As others have said, there's no one-fits-all script. If you know they expect to pay something approximate to your rates, you're free to talk about working with their budget etc. more in the strategic sense or if it's a project with a fixed scope, mention money at the end as a formality or only when you send the proposal that confirms what you discussed. But, if you think they are likely to be too clueless/cheap about costs, then float a cost range or an hourly figure out there to qualify them. Learning to read potential clients is a business skill you develop as you gain experience working with people.
posted by michaelh at 8:30 AM on July 5


Anyone who's ever tried to dance around this or be coy in any way with me on this point has ended up being an asshole, and they were trying to get at least some amount of work done before they even had to think about paying me, or at worst get all the work and then not pay.

Regardless of what you do, the flowchart should always be something like:

1. Assess work to be performed, get outline of job, give estimate
2. Agree on that. At this point, i honestly am going to start printing them out and making them sign it.
3. Work
4. Optional/situational, but have ye olde "this is going to cost more money than we talked about" discussion. Even if you agreed that anything under X percent of price increase was going to be covered STILL have this discussion to avoid agony later
5. invoice

I really can't say enough times that anyone who just wanted to "be chill" and "figure out that stuff later" or just sort of tried to smooth their way right past steps 1 and 2 ended up being some mixture of a hassle and an asshole. At least one of them i would have taken to small claims if i thought they weren't judgement proof.

Also the estimate should include the the hours you spent doing outlines and discussing the project with them, if you were onsite. I still can't believe this one guy who was offended that i charged him money to drive out to his house, talk to him for several hours, and give him a list of supplies/parts to order so i could start work. What a doofus.

There's also something to be said for the fact that a lot of not so nice people will look at someone who isn't immediately up front about this stuff and go "Awesome, a newbie i can roll". Being super upfront isn't just professional, it's a self defense mechanism.
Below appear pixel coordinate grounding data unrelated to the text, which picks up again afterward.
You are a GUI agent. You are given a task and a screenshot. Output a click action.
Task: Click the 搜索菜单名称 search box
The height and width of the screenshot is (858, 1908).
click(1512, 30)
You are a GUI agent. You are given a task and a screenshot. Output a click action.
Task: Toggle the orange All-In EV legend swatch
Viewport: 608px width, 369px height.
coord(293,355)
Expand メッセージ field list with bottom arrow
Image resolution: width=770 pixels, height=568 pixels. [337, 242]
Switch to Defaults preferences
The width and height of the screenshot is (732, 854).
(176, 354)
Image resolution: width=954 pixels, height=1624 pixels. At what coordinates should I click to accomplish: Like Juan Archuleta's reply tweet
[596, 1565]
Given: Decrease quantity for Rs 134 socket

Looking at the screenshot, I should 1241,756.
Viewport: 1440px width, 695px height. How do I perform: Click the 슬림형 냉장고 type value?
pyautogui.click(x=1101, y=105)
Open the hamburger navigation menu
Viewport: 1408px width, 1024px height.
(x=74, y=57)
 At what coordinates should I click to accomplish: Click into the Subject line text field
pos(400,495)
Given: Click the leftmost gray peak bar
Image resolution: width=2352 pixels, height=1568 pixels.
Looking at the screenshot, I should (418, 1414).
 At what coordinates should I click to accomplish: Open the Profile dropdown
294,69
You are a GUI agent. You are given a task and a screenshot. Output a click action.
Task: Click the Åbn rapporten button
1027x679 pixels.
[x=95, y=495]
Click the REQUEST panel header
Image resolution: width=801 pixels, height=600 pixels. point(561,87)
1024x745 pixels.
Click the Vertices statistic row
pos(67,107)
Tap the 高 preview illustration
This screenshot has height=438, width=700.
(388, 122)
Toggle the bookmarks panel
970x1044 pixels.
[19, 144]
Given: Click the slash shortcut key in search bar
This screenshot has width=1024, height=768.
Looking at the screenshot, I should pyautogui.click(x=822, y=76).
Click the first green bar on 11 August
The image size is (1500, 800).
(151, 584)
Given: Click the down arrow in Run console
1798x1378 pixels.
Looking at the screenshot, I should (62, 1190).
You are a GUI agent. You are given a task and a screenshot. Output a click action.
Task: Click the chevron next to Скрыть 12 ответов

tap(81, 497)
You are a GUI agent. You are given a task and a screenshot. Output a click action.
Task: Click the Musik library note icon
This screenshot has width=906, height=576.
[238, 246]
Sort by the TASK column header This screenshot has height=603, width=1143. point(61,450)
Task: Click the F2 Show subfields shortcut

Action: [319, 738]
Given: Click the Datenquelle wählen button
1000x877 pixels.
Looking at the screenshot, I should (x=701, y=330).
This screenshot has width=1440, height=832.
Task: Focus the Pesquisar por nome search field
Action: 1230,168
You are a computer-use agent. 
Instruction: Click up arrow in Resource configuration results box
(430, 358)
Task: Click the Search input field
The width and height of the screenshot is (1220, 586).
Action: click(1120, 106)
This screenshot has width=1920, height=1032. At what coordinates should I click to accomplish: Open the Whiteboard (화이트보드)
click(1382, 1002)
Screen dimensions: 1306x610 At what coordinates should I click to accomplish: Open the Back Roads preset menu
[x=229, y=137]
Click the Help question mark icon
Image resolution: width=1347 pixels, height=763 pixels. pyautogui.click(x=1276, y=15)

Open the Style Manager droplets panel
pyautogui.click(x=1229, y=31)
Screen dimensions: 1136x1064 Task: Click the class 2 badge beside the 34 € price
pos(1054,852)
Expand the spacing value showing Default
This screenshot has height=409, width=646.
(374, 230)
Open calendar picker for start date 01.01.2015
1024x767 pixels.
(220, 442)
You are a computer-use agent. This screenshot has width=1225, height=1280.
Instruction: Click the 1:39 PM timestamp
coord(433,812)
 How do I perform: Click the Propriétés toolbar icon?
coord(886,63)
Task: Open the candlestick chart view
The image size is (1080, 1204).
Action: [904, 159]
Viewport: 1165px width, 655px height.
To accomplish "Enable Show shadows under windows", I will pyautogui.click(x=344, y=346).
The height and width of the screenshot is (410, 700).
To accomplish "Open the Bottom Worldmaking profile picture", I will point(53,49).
As for what to charge, that's an entirely different question. You were essentially asking how to charge. You are a business, you show them the price and they agree to pay or not, or haggle. They can ask you the price before you tell them, but there should never be an awkward silence coy waiting period. If they haven't asked, and the work has been properly outlined, that's when you just go "Ok so i charge $XYZ an hour labor, and i'll need YZX supplies/parts/etc which costs $123 in addition to that. When do you want me to start?". As was said above, if the reply is anything but either "Ok, let me check the budget" or "Ok, let's start on 12/4 and bla bla bla" and busting out of pens and paper then fucking run.

God i wish someone had told me all this years ago. This should be taught to everyone in high school.
posted by emptythought at 7:28 PM on July 5 [1 favorite]


To be honest, if you've been doing work for them and haven't had this figured out already, having no legal contracts or agreements in place, then you've been working for free with no obligation on their end to pay you. For work such as this having a business lawyer help you figure out a contract that's amicable to both parties would have been to prudent thing to do first.
posted by ZaneJ. at 5:53 AM on July 6


I'm a freelancer, who provides both individuals and businesses with my services. I agree with the above posters who say the the "talks" phase should introduce price as soon as possible - why waste both parties' time by dithering on this very central issue?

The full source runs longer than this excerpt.